Николай вошел в боковушку. Оконце было затянуто занавеской, и в комнатке стоял полумрак. Справа, на широкой кровати, на той самой, на которой когда-то спали валетиком Николай с Олегом, лежала на высоких подушках бабка Марфа. Старенькое стеганое одеяло в пестром пододеяльнике доходило ей до груди, темные высохшие руки со вздувшимися жилами и скрюченными пальцами покоились поверх него. Лицо ее в тени казалось серым, как и аккуратно прибранные волосы. В глубоких темных глазницах прятались прикрытые веками глаза. Бабка лежала зажмурившись, она и раньше любила делать вид, будто умирает, закатывала глаза, могла часами лежать, не шевелясь и почти не дыша. Всю жизнь бабка отличалась странностями, он это знал и потому улыбался, ожидая, когда она «очнется».
Комнатка была маленькая, бывшая кладовка, с крохотным оконцем, пропускавшим мало света, с бревенчатыми стенами, исколотыми, изрезанными ножами. В изголовье у бабки, на табуретке, прислоненная к стене, темнела иконка с неразличимым ликом. Массивный крест с распятым Христом висел сбоку на стене над кроватью. Девушка стояла между табуреткой и стеной, почти в самом углу у оконца. Троим тут было бы, пожалуй, не поместиться, и Олег остался за занавеской.
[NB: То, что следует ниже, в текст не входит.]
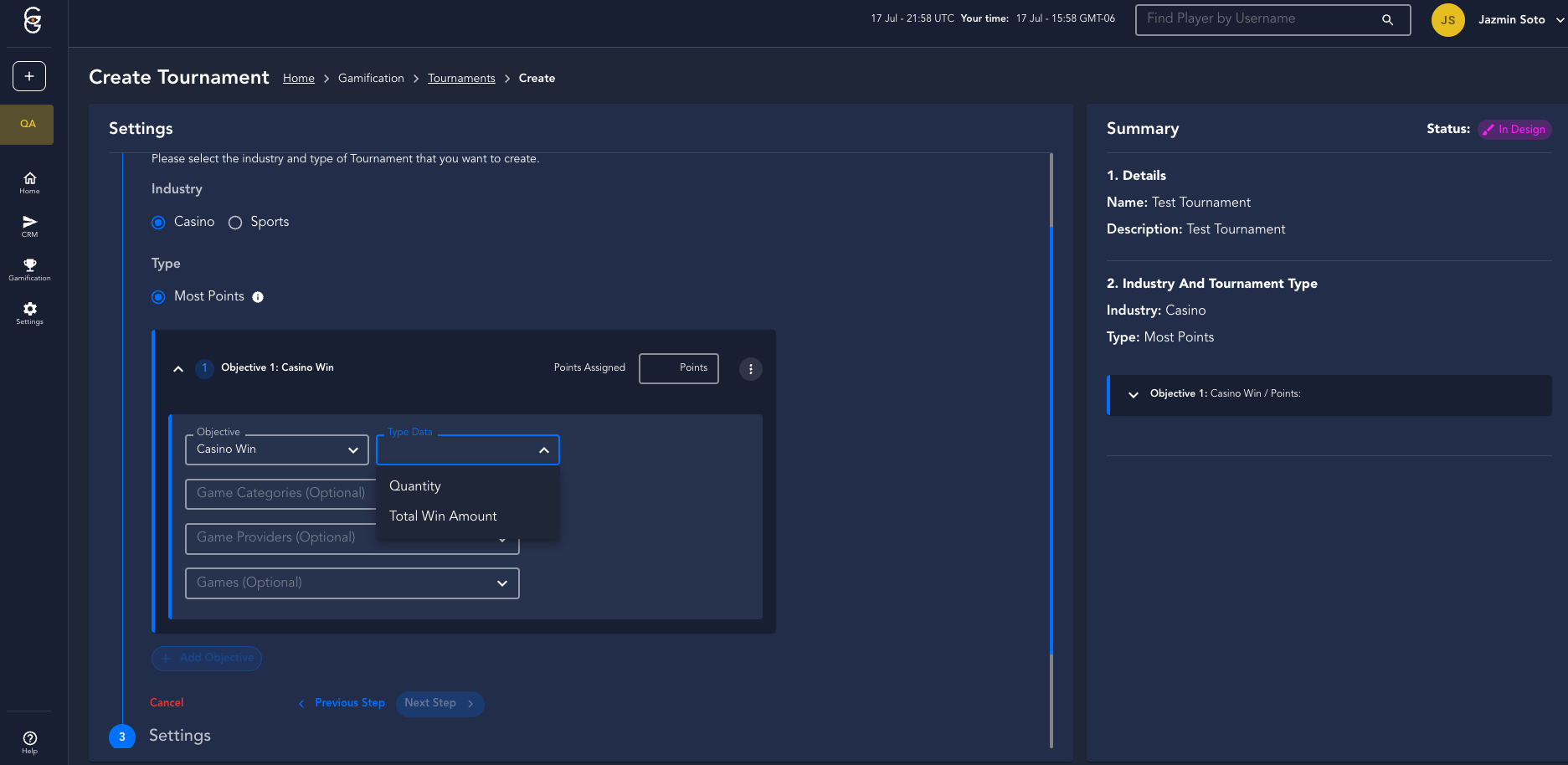Select the Casino industry radio button
Viewport: 1568px width, 765px height.
[158, 223]
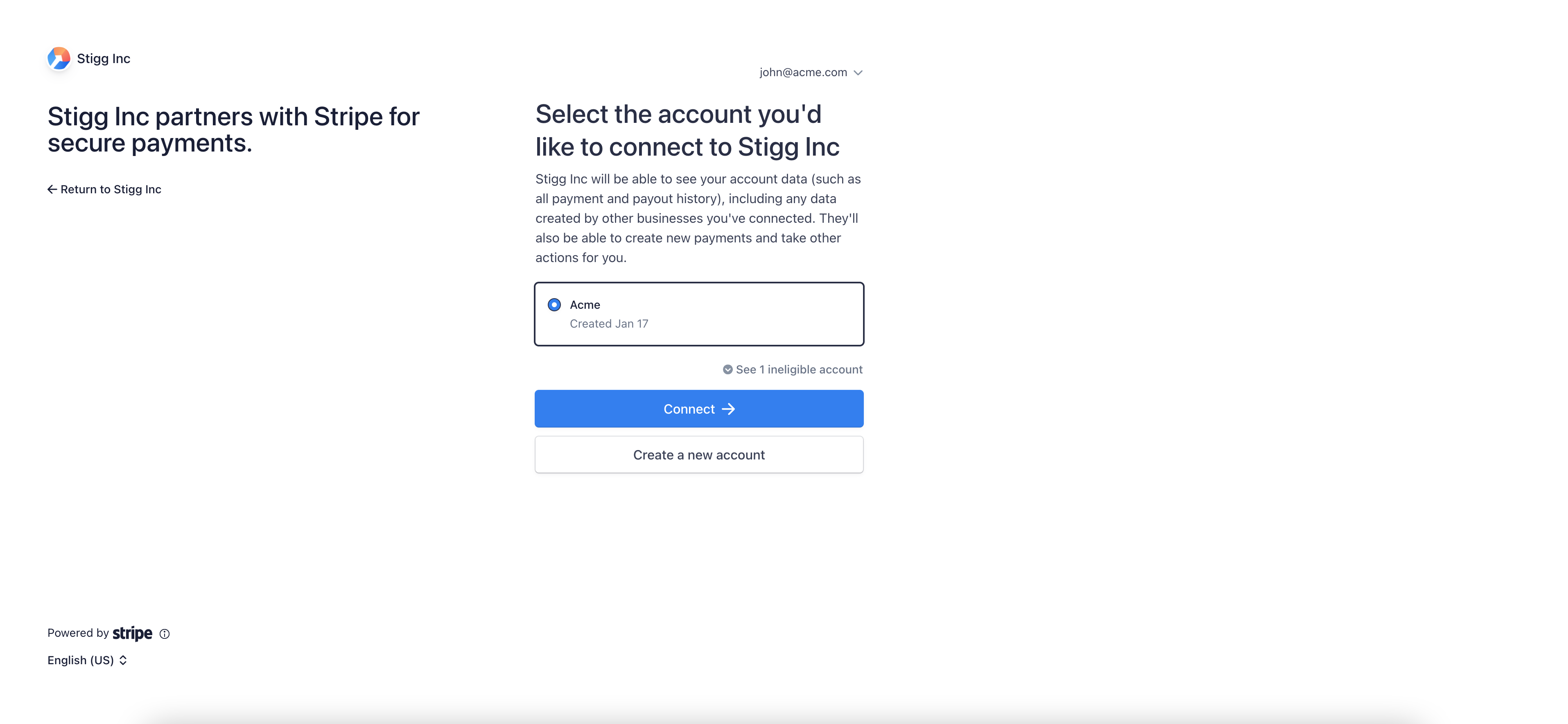Follow the Return to Stigg Inc link

(105, 189)
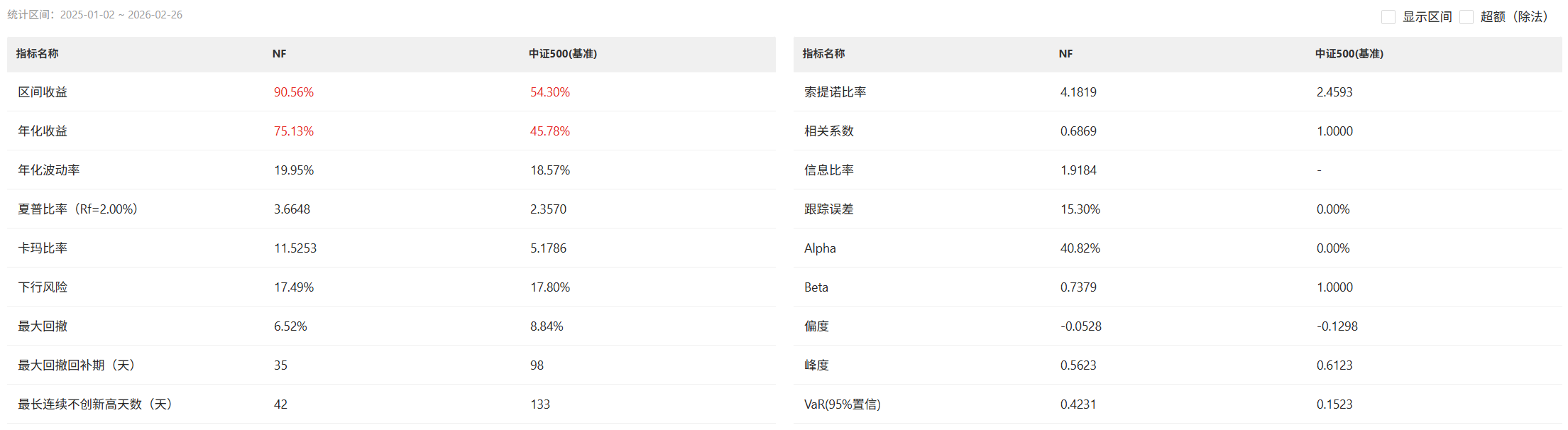
Task: Click the right table 指标名称 header
Action: pyautogui.click(x=823, y=54)
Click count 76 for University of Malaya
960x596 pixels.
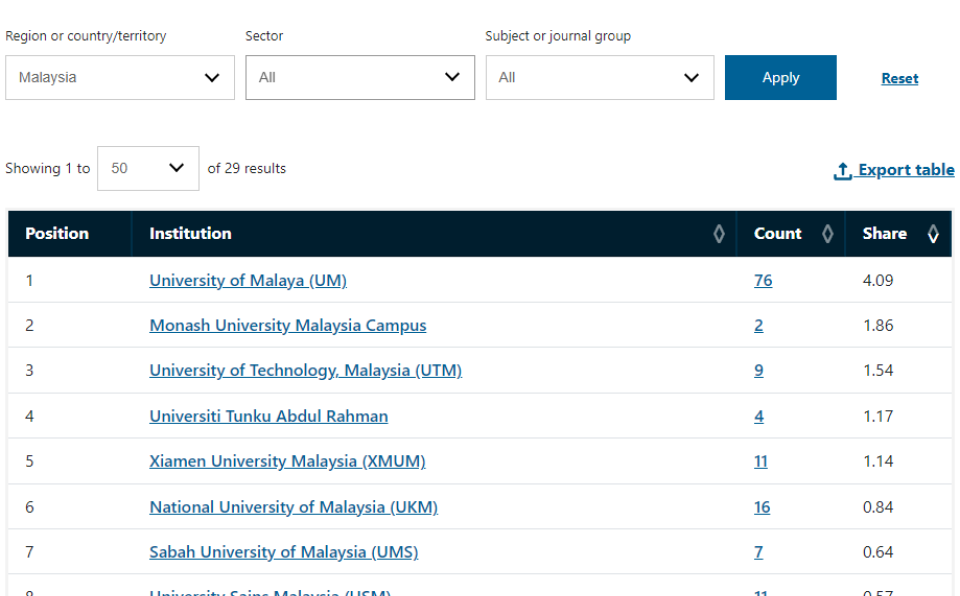click(x=763, y=280)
Николай поглядывал на бабку, но краем глаза видел и девушку. Она была совсем рядом, освещенная мерклым светом оконца, невысокая, тоненькая. Вдруг ему показалось, будто губы ее тронула улыбка. Он чуть-чуть подался вперед, стараясь заглянуть девушке в лицо, — она тоже чуть-чуть, ровно на столько же отвернула голову. Он еще чуть наклонился вперед — девушка еще больше отвернула лицо и наконец прыснула от смеха. Николай дернул ее за косу, тяжело висевшую на плече. Неторопливым поворотом головы она перекинула косу на другое плечо, потупившись, еще глубже вжалась в угол. Николай перевел взгляд на бабку — она глядела насмешливым чертом, как смотрела раньше, когда была помоложе.
— Ну… — протянула она выжидающе.
— Здравствуй, бабаня, — сказал Николай. — Вот и я.
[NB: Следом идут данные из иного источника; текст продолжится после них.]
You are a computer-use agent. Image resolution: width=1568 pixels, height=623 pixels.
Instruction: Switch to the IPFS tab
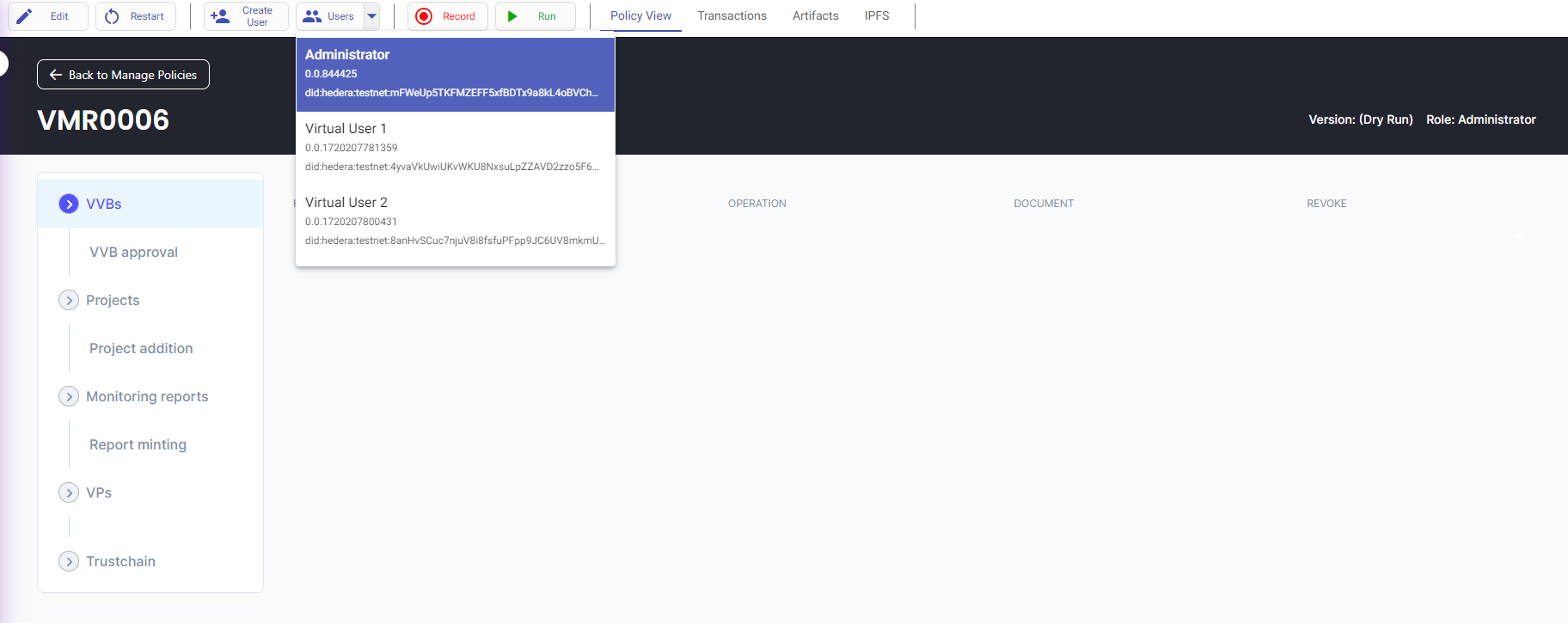pos(877,15)
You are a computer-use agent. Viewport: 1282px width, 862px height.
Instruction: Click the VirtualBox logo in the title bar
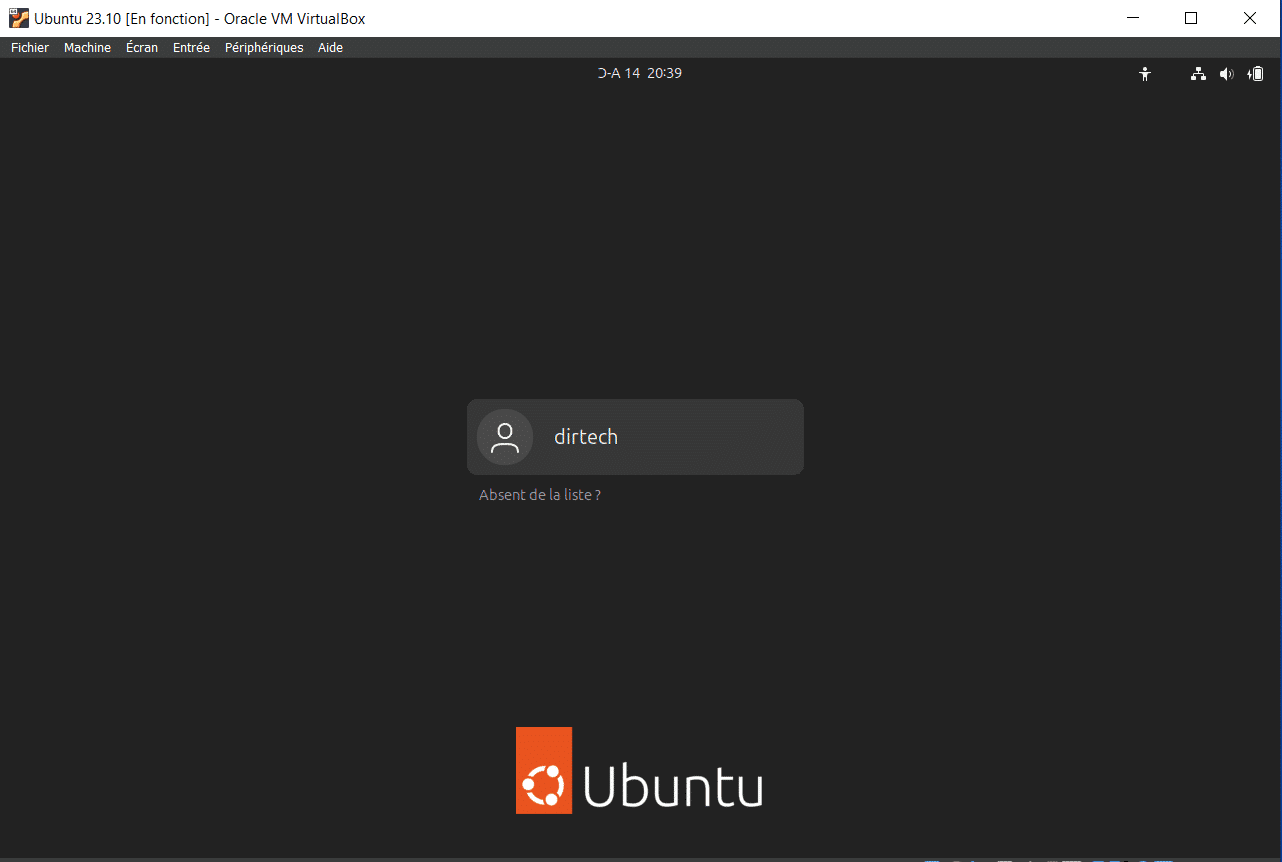pos(18,18)
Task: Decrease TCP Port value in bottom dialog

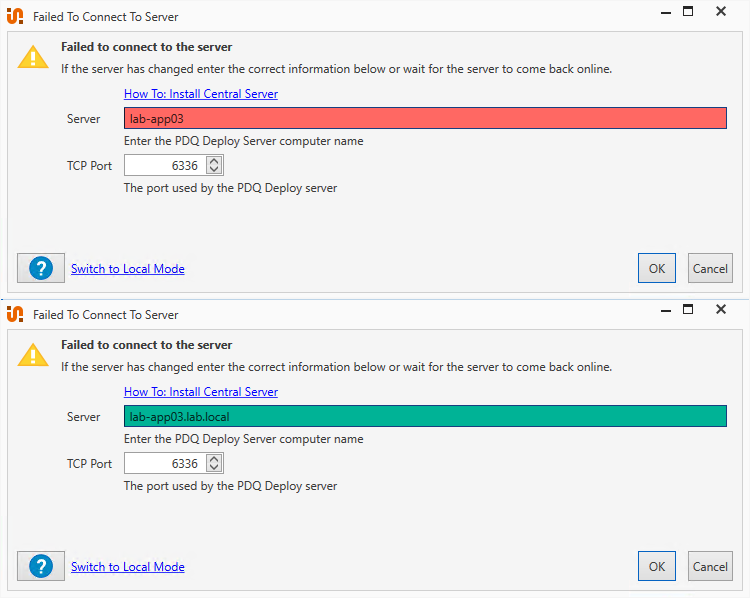Action: [214, 467]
— Вижу, вижу, — вздохнула старуха. — Жиган ты мой… Мать-то уж все глаза повыплакала. Ну, бог с тобой, внучек. Нонче сами все грамотные, отца- матерь не слушают, своим умом маются. Може, лучше, а може, и нет. Стара стала, путаная. В самой себе порой так заплутаешь, кому сказать, не поверят. Дай-кось лоб-то перекрещу. Не для тебя, для себя, — добавила сварливо.